WHAT YOU NEED TO DO:
Rewrite every line of the items below as a JSON list of strings, one string per line, skipping blank lines.

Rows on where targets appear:
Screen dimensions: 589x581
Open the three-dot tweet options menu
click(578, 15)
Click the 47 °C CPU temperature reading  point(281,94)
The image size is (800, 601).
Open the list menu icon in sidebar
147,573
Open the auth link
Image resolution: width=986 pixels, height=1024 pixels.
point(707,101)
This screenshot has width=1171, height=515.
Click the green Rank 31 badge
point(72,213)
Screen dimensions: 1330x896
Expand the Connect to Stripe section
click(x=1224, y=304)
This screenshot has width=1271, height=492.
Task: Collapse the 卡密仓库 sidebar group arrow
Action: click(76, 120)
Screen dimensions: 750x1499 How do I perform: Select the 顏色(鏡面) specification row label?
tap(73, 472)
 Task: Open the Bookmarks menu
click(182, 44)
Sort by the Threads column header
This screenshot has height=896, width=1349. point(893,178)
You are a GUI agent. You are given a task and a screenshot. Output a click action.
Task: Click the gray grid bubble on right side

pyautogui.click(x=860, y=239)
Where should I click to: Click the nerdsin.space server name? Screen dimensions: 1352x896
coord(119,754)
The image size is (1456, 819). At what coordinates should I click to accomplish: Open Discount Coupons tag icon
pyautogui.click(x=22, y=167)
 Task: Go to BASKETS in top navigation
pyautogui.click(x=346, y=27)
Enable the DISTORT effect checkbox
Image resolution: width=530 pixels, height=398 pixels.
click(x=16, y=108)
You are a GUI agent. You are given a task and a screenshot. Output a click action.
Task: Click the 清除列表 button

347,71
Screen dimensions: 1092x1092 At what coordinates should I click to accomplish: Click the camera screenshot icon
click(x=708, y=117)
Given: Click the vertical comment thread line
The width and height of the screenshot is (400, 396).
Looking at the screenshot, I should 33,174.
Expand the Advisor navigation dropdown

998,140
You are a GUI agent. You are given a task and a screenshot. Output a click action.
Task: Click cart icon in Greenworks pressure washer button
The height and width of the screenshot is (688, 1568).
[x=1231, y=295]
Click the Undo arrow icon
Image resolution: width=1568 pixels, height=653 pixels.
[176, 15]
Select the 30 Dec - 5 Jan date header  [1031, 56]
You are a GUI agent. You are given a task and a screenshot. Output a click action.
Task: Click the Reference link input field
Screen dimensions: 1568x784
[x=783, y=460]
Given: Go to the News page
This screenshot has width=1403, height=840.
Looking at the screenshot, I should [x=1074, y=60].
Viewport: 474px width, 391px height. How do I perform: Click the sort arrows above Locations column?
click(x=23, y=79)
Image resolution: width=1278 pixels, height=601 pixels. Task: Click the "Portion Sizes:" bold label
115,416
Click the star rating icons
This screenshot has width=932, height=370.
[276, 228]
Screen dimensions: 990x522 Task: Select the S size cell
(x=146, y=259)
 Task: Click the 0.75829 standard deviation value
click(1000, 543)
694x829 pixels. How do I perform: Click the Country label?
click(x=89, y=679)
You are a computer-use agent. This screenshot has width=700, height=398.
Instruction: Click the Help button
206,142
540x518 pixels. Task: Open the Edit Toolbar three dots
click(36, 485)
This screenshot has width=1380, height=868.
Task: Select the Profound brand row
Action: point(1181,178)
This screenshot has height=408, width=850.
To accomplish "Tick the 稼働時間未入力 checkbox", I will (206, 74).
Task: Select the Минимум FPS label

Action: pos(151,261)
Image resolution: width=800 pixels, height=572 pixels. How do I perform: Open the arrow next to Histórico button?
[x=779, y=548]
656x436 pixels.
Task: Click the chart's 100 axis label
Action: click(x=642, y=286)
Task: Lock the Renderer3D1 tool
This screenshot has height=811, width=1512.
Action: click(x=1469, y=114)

CORRECT ANSWER:
[
  "Screen dimensions: 589x581",
  "Open the three-dot tweet options menu",
  "click(578, 15)",
  "Click the 47 °C CPU temperature reading  point(281,94)",
  "The image size is (800, 601).",
  "Open the list menu icon in sidebar",
  "147,573",
  "Open the auth link",
  "Image resolution: width=986 pixels, height=1024 pixels.",
  "point(707,101)",
  "This screenshot has width=1171, height=515.",
  "Click the green Rank 31 badge",
  "point(72,213)",
  "Screen dimensions: 1330x896",
  "Expand the Connect to Stripe section",
  "click(x=1224, y=304)",
  "This screenshot has width=1271, height=492.",
  "Task: Collapse the 卡密仓库 sidebar group arrow",
  "Action: click(76, 120)",
  "Screen dimensions: 750x1499 How do I perform: Select the 顏色(鏡面) specification row label?",
  "tap(73, 472)",
  " Task: Open the Bookmarks menu",
  "click(182, 44)",
  "Sort by the Threads column header",
  "This screenshot has height=896, width=1349. point(893,178)",
  "You are a GUI agent. You are given a task and a screenshot. Output a click action.",
  "Task: Click the gray grid bubble on right side",
  "pyautogui.click(x=860, y=239)",
  "Where should I click to: Click the nerdsin.space server name? Screen dimensions: 1352x896",
  "coord(119,754)",
  "The image size is (1456, 819). At what coordinates should I click to accomplish: Open Discount Coupons tag icon",
  "pyautogui.click(x=22, y=167)",
  " Task: Go to BASKETS in top navigation",
  "pyautogui.click(x=346, y=27)",
  "Enable the DISTORT effect checkbox",
  "Image resolution: width=530 pixels, height=398 pixels.",
  "click(x=16, y=108)",
  "You are a GUI agent. You are given a task and a screenshot. Output a click action.",
  "Task: Click the 清除列表 button",
  "347,71",
  "Screen dimensions: 1092x1092 At what coordinates should I click to accomplish: Click the camera screenshot icon",
  "click(x=708, y=117)",
  "Given: Click the vertical comment thread line",
  "The width and height of the screenshot is (400, 396).",
  "Looking at the screenshot, I should 33,174.",
  "Expand the Advisor navigation dropdown",
  "998,140",
  "You are a GUI agent. You are given a task and a screenshot. Output a click action.",
  "Task: Click cart icon in Greenworks pressure washer button",
  "The height and width of the screenshot is (688, 1568).",
  "[x=1231, y=295]",
  "Click the Undo arrow icon",
  "Image resolution: width=1568 pixels, height=653 pixels.",
  "[176, 15]",
  "Select the 30 Dec - 5 Jan date header  [1031, 56]",
  "You are a GUI agent. You are given a task and a screenshot. Output a click action.",
  "Task: Click the Reference link input field",
  "Screen dimensions: 1568x784",
  "[x=783, y=460]",
  "Given: Go to the News page",
  "This screenshot has width=1403, height=840.",
  "Looking at the screenshot, I should [x=1074, y=60].",
  "Viewport: 474px width, 391px height. How do I perform: Click the sort arrows above Locations column?",
  "click(x=23, y=79)",
  "Image resolution: width=1278 pixels, height=601 pixels. Task: Click the \"Portion Sizes:\" bold label",
  "115,416",
  "Click the star rating icons",
  "This screenshot has width=932, height=370.",
  "[276, 228]",
  "Screen dimensions: 990x522 Task: Select the S size cell",
  "(x=146, y=259)",
  " Task: Click the 0.75829 standard deviation value",
  "click(1000, 543)",
  "694x829 pixels. How do I perform: Click the Country label?",
  "click(x=89, y=679)",
  "You are a computer-use agent. This screenshot has width=700, height=398.",
  "Instruction: Click the Help button",
  "206,142",
  "540x518 pixels. Task: Open the Edit Toolbar three dots",
  "click(36, 485)",
  "This screenshot has width=1380, height=868.",
  "Task: Select the Profound brand row",
  "Action: point(1181,178)",
  "This screenshot has height=408, width=850.",
  "To accomplish \"Tick the 稼働時間未入力 checkbox\", I will (206, 74).",
  "Task: Select the Минимум FPS label",
  "Action: pos(151,261)",
  "Image resolution: width=800 pixels, height=572 pixels. How do I perform: Open the arrow next to Histórico button?",
  "[x=779, y=548]",
  "656x436 pixels.",
  "Task: Click the chart's 100 axis label",
  "Action: click(x=642, y=286)",
  "Task: Lock the Renderer3D1 tool",
  "This screenshot has height=811, width=1512.",
  "Action: click(x=1469, y=114)"
]